In South Africa-the spiritual home ground of De Beers Group, production increased by 130% to 1.3 million carats, due to planned treatment of higher grade ore from the final cut of the Venetia open pit, as well as the impact of the Covid-19 lockdown in Q2 2020.
Production in Canada increased by 14% to 0.9 million carats, primarily reflecting the impact of the Covid-19 measures implemented in Q2 2020.
De Beers said consumer demand for polished diamonds continued to recover, leading to strong demand for rough diamonds from midstream cutting and polishing centers, despite the impact on capacity from the severe Covid-19 wave in India during April and May.
Rough diamond sales totaled 7.3 million carats (6.5 million carats on a consolidated basis), from two Sights, reflecting the impact of the reduced Indian midstream capacity on Sight 4, compared with 0.3 million carats (0.2 million carats on a consolidated basis) from two Sights in Q2 2020, and 13.5 million carats (12.7 million carats on a consolidated basis) from three Sights in Q1 2021.
The H1 2021 consolidated average realized price increased by 13% to $135/ct (H1 2020: $119/ct), driven by an increased proportion of higher value rough diamonds sold.
While the average price index remained broadly flat, the closing index increased by 14% compared to the start of 2021, reflecting tightness in inventories across the diamond value chain as well as positive consumer demand for polished diamonds.
Full Year Guidance Production guidance is tightened to 32–33 million carats (previously 32-34 million carats (100% bases)), subject to trading conditions and the extent of any further Covid-19 related disruptions.

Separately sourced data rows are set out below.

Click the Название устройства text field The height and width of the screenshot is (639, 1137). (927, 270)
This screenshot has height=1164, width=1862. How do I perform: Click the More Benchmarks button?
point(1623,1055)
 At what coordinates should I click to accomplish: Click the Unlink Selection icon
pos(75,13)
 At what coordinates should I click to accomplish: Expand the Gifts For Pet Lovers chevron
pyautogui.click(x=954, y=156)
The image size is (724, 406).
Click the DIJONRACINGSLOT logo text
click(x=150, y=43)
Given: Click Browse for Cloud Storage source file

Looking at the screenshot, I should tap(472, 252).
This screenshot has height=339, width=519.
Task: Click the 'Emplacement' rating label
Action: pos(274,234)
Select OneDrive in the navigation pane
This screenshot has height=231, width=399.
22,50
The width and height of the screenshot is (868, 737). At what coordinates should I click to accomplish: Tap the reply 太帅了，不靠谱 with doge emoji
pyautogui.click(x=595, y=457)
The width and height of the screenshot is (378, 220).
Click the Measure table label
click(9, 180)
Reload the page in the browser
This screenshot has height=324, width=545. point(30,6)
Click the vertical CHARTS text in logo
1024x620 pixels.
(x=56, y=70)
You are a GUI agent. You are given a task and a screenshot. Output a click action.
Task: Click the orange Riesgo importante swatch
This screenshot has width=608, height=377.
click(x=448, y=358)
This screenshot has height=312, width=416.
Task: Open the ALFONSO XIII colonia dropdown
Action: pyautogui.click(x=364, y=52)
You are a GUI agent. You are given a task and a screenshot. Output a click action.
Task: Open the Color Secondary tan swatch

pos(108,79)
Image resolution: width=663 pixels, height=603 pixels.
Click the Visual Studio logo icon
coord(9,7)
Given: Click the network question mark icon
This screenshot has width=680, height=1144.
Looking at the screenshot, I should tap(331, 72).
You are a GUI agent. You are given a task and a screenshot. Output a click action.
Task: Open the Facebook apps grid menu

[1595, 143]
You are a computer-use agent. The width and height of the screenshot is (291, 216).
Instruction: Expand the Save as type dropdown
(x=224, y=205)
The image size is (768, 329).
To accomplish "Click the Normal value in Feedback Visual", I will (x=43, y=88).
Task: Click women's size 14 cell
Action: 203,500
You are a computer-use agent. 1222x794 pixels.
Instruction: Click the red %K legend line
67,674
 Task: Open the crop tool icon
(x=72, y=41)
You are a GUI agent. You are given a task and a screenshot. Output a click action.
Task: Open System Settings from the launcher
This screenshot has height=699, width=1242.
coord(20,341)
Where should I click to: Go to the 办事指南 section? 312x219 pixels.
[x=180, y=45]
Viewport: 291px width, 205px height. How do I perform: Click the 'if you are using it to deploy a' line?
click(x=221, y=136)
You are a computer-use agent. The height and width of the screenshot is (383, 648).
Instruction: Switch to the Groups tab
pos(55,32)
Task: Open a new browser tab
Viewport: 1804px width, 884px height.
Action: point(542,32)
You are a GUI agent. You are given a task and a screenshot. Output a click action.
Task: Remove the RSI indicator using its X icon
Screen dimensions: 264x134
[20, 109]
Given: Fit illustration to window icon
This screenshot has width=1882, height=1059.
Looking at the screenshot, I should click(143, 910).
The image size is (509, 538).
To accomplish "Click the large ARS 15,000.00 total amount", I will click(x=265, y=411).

When commenting to 2021 quarter 2 production figures, Mark Cutifani, Chief Executive of Anglo American- De Beers parent, said the entire Anglo American Group delivered a solid operational performance supported by comprehensive Covid-19 measures to help safeguard the lives and livelihoods of its workforce and host communities.
“We have generally maintained operating levels at approximately 95% of normal capacity and, as a consequence, production increased by 20% compared to Q2 of last year, with planned higher rough diamond production at De Beers” he said.